This review page is supported in part by the sponsors whose ad banners are displayed below

But this milestone Gaincard amplifier launched 47 Labs. Though not obvious, the digits in this company name refer to the name Kimura in an encrypted way. In Japanese the short version of the word yellow is ki. Purple on the other hand is mura. On a resistor its ohmic value is not printed as a letter or number but positional color code. A resistor with the yellow-purple or ki-mura code has a value of 47 ohms, hence Kimura Laboratories became 47 Labs. This letter and color game is typical for Kimura-san. He always thinks out of the box to come up with original ideas and solutions. Originality is one thing but it's really simplicity which is the main focus for his designs. When these two ingredients combine with good engineering, what results are minimalist designs where form follows function. The short signal path in the Gaincard and the inside-out/upside-down approach of the PiTracer transport are telling examples. Ultimate simplicity is also found in the 47 Labs cables, be they interconnects or loudspeaker cables. A rather stiff sheath holds a single high-quality solid-core copper conductor. A plastic plug connector has the wire stick out a bit which then gets lazily wrapped around the plug a few times. It's funky but works great.


Over the years the range of 47 Labs products has extended to various quality and price levels so the Japanese manufacturer now covers quite a broad market segment. Common to all are very idiosyncratic exteriors which not every potential buyer will appreciate. With the new series of Midnight Blue models the aesthetics have become tempered into something more classical to hopefully appeal to a broader range of music lovers. Whilst the outer jacket has grown more conventional—incidentally co-designed with one of Sony’s top designers—the wayward 47 Labs approach to minimalism and quality remains squarely in place inside.

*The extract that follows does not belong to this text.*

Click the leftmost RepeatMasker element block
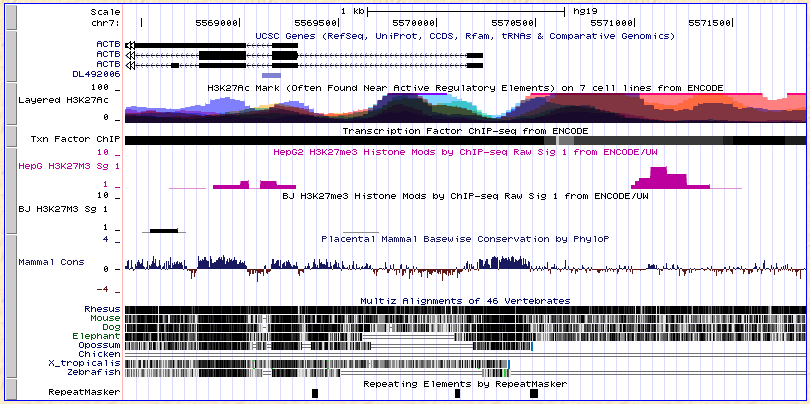Viewport: 810px width, 404px height. [314, 393]
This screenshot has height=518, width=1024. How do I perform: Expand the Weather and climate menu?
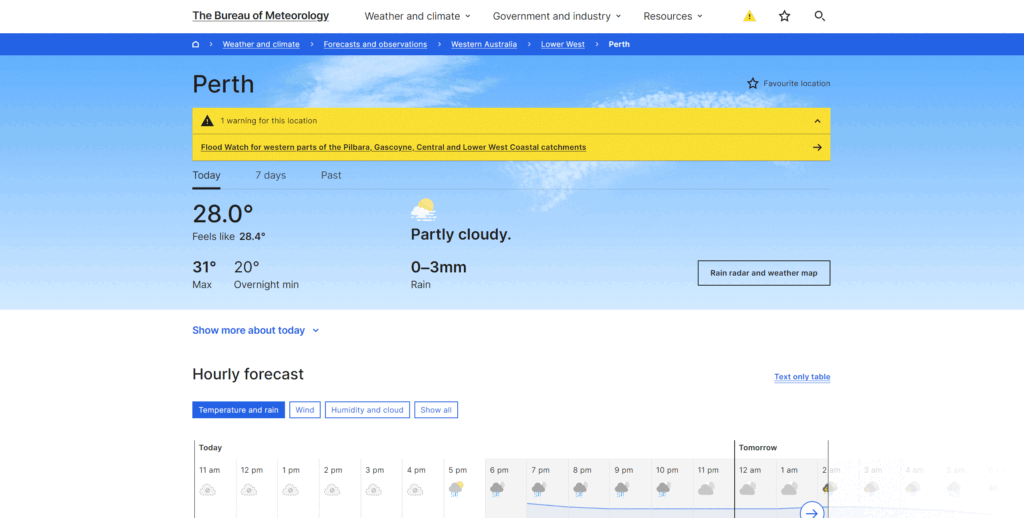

The Midnight Blue series counts five models at present. Starting with the lowest model number 4730, there is a genuine FM stereo tuner. Like all Midnight Blue boxes it measures just 20cm in depth and 10cm in height. What differs from model to model is width. All share the clear aluminum bottom plate which bends around the back twice. First it forms the back plate proper with all connectors and posts, then a little lip at the top. That structure is visibly bolted to the actual chassis with protruding stainless steel hex nuts. It’s no surprise that the enclosure itself would be painted midnight blue.


To issue an FM tuner in 2012 shows real guts. Don’t people listen to some form of digital radio by now? To the contrary. Good ol’ FM radio is alive and gaining in popularity. In Japan the 4730 tuner already has become quite the success and the US apparently is following rapidly. That’s because FM radio still offers a great amount of uncompromised high-quality analog audio that hasn’t been completely killed by too much compression or limiting. One must find the right stations of course. For the European market the 4730 gets adjusted for the frequency bands receivable there. It might not be a surprise sight when a new owner of such a tuner climbs up on the roof to install an old-fashioned FM antenna like a laundry drying rack and plucks more signals from the ether. The 4730 comes with two antenna inputs, one high-impedance 300Ω for the well-known double wire and one 75Ω coax. Fine-tuning is easy and the sensitivity of the tuner is spot on. Even with the simple antenna we used the difference between cable and internet radio was enormous to make real believers real quick.



The Model 4733 is a multi-function device of preamp/DAC. True to 47 Labs form there is neither over- nor upsampling. For this true godfather of the NOS or non-oversampling movement it’s always been best not to tamper with the original signal in any way. Accordingly a simple Philips TDA1543 became the vintage R2R chip of choice. There is no filter at its output. Such simplicity incurs a few limitations. One of those is compatibility. It's good only for 16/44.1 Redbook. With a zillion of such recordings available, the right customer won’t miss support for what by comparison remains a pathetic handful of hi-res issues. Digital input is via coaxial S/PDIF around back or the frontal USB port. Analog inputs are via two pairs of RCA connectors. For output the user can get a 5 x amplified signal through the headphone socket or the same signal can be routed through the preouts. But there’s more. The 4733 also has a pair of spring-loaded clips as a type of loudspeaker connection that's so often maligned already for mainstream applications, never mind high-end audio.